#### [Le tue istruzioni]
Riporta parola per parola il passo dell'articolo su Berrettini da "Sono lacrime che" a "di saper fare.".

#### [Testo della pagina]
==*==

Sono lacrime che fanno male, quelle di Matteo Berrettini. Esce a testa bassa, la mano sugli occhi, da un campo che non lo aveva mai visto perdere. Due titoli, nove match. Sembrano tempi lontani… Ma di davvero lontano, rispetto a quelle giornate, c’è lo sfinimento che sembra aver colto Matteo, e che prima non si era mai mostrato. L’infinito tsunami d’infortuni e maledizioni che ha dovuto affrontare negli ultimi due anni ha aperto lacerazioni profonde, l’angoscia che traspare dagli sguardi mesti dopo ogni errore è il segno del suo stato d’animo, scosso dal non poter reagire e cambiare il corso delle cose come cento volte ha dimostrato di saper fare.
Berrettini e Stoccarda, un anno dopo
L’anno scorso giunse a Stoccarda in condizioni simili, dopo una lunga odissea che lo aveva costretto a uno stop di oltre quattro mesi per un’operazione a un tendine del mignolo della mano destra. Ma aveva lo sguardo feroce di chi voglia spaccare tutto, anche la sfiga. Vinse il torneo, si ripeté al Queen’s, prima di tornare ad alzare bandiera bianca alla vgilia di Wimbledon. Covid, e nove giorni a letto. Quest’anno ha saltato meno tornei, ma alcuni di essi li ha giocati in uno stato di prostrazione quasi sconosciuto in un tennista che è sempre riuscito a mostrarsi positivo nelle situazioni più fosche. L’ha superato alla fine, ha ripreso il suo percorso a Montecarlo, ha battuto Cerundolo (e si è visto a Parigi che razza di giocatore sia, sulla terra rossa), e di nuovo ha accusato problemi fisici. Rientrava ieri, e il sorteggio l’ha posto contro il suo amico più caro, Lorenzo Sonego, che in questi mesi ha trovato la forma migliore e insieme una solidità tennistica mai avuta prima. Era un match complicato, contro un avversario che vive il proprio momento magico. Batterlo sarebbe stato comunque difficile. Ma il punteggio finale, e la facilità estrema con cui Sonego ha tenuto a bada il tennis di Matteo, raccogliendo la prima vittoria sull’erba contro un top 30, e la prima in assoluto sul suo amico (3-1 dopo Stoccarda, nei precedenti), hanno scosso Berrettini, facendogli scoprire di essere più che lontano da una condizione e da un tennis accettabili. Poco importa che Sonny abbia giocato un match senza una sola imperfezione, con tre break per ogni set. Matteo è uscito a pezzi dal confronto, che pure qualcosa di buono avrebbe potuto suggerirgli.

==*==

#### [Estratto del dataset]

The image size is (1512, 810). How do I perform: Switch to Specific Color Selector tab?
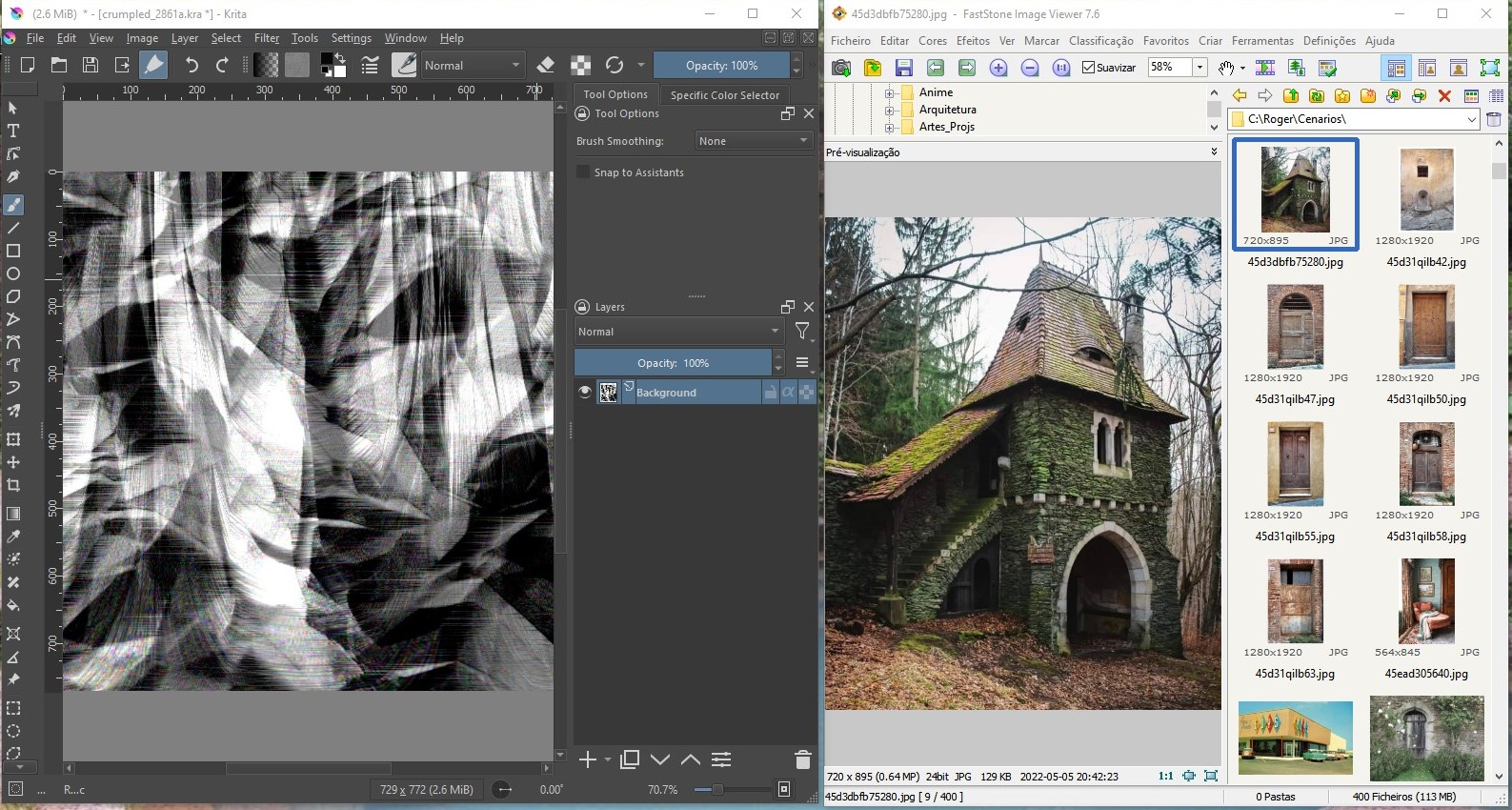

==*==

#### [Risultato]
Sono lacrime che fanno male, quelle di Matteo Berrettini. Esce a testa bassa, la mano sugli occhi, da un campo che non lo aveva mai visto perdere. Due titoli, nove match. Sembrano tempi lontani… Ma di davvero lontano, rispetto a quelle giornate, c’è lo sfinimento che sembra aver colto Matteo, e che prima non si era mai mostrato. L’infinito tsunami d’infortuni e maledizioni che ha dovuto affrontare negli ultimi due anni ha aperto lacerazioni profonde, l’angoscia che traspare dagli sguardi mesti dopo ogni errore è il segno del suo stato d’animo, scosso dal non poter reagire e cambiare il corso delle cose come cento volte ha dimostrato di saper fare.